▸ Source records
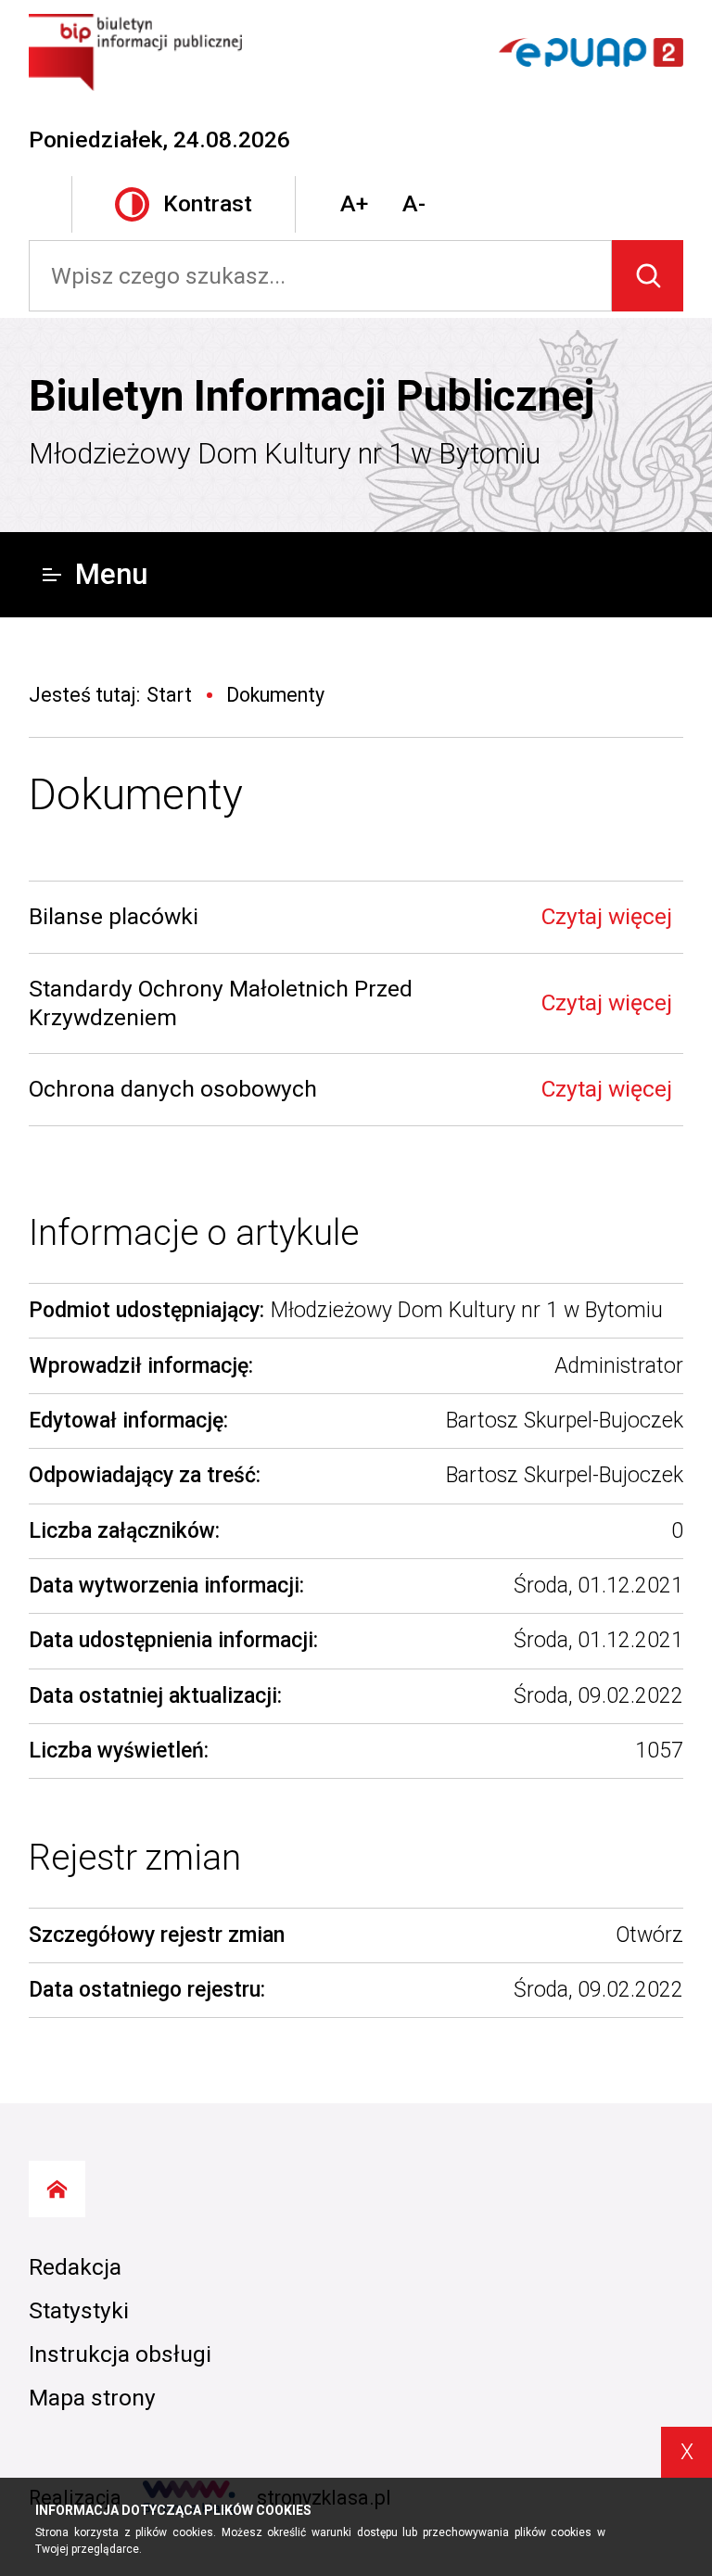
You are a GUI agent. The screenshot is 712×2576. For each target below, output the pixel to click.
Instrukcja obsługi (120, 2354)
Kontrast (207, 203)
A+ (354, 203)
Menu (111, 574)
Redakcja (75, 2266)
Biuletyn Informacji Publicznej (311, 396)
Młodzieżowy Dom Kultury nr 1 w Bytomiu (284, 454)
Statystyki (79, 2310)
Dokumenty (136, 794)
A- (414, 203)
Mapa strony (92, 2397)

▸ Problem
Every line from the one holding "Biuletyn Informacji Publicznej (311, 396)" through the final line of the listing must be echoed exactly; leave out all other lines.

▸ Output of the exercise
Biuletyn Informacji Publicznej (311, 396)
Młodzieżowy Dom Kultury nr 1 w Bytomiu (284, 454)
Statystyki (79, 2310)
Dokumenty (136, 794)
A- (414, 203)
Mapa strony (92, 2397)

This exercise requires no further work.